Sharon And Bush Facing A Test
By Maher Othman, Al-Hayat 2003-07-25
No doubt that the Palestinian Prime Minister Mahmoud Abbas is facing a harsh test. If he fails, his status will definitely weaken, and his political future will be jeopardized. This was never a secret, and was quite the contrary openly said by one of his closest persons, Minister of Information Nabil Amro. This harsh test is that he has to convince U.S. President Bush and his administration to see that the Palestinians' demands are met, especially since they are supposed to be part of the Israeli commitments stipulated in the Roadmap, and steps vital to achieving a peaceful settlement.

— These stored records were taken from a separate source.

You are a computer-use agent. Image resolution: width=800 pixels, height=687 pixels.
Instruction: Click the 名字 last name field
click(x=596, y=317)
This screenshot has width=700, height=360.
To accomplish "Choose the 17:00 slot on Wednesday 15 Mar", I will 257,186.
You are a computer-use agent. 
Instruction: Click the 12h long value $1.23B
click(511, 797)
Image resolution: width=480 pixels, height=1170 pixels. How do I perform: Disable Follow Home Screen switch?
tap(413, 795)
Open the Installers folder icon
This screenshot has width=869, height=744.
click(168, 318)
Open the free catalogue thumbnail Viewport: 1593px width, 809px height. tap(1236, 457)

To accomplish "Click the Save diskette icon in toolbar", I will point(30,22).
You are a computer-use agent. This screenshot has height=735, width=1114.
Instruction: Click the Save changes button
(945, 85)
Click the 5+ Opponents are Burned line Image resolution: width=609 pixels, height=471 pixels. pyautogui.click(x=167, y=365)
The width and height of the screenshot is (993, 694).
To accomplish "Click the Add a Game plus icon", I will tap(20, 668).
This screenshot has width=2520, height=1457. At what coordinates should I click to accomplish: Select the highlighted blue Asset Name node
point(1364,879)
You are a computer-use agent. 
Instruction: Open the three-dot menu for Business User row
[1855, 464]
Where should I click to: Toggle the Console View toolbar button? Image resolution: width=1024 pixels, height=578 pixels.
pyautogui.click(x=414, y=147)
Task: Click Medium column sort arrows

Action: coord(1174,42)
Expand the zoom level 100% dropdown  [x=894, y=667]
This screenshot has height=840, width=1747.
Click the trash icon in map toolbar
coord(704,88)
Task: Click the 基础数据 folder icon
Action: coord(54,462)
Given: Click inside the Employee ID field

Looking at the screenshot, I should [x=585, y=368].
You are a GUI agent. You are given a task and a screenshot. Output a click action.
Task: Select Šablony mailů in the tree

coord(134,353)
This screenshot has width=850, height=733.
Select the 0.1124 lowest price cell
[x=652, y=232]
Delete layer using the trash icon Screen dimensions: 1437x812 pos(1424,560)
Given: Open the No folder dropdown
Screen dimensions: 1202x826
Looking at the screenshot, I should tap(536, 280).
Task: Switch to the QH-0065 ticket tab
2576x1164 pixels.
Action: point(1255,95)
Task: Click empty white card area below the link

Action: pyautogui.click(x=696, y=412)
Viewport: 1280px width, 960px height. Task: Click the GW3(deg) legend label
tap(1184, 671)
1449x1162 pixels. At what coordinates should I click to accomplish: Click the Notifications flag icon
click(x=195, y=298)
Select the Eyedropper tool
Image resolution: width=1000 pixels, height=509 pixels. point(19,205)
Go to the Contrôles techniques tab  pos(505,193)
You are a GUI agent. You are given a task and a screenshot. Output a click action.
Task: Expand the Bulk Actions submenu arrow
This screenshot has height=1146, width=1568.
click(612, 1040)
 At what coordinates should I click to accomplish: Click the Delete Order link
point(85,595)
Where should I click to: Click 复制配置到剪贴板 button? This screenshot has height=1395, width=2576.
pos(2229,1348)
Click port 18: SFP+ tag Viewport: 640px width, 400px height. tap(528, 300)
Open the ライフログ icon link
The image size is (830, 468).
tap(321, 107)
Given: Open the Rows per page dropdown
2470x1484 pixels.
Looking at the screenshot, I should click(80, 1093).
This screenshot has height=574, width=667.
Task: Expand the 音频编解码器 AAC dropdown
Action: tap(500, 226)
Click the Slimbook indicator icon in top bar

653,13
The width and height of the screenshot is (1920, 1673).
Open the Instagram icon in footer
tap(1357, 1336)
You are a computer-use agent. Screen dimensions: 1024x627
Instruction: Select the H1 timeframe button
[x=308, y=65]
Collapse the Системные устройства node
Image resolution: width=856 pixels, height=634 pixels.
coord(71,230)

These demands include the release of the detainees, freezing settlement building in the Palestinian territories, withdrawal from the West Bank and lifting the siege on the cities and on President Yasser Arafat, and stop the building of the racist separation wall, which the Sharon government claims is "a security wall," while it is in fact a savage means to deprive the Palestinians of large portions of their fertile land.Abbas can point to the three-month ceasefire announced by the Palestinian factions, and which could be extended if Israel pledges to take positive steps such as releasing the detainees indiscriminately and without delay, and executing its commitments as per the first stage of the map.But so far, Sharon's government doesn't seem to want Abbas to succeed, nor does it seem to want to implement its part of the Roadmap. Israel's Foreign Minister Silvan Shalom dismissed the dispute between the U.S. and Israel about the "separation wall" as a "misunderstanding" from the American side, which he claims was due to the Palestinians trying to convince the Americans that the wall was harming their interests and creating new facts on the ground! Israeli sources said that Sharon was preparing to notify President Bush of his intention to pursue the constructions.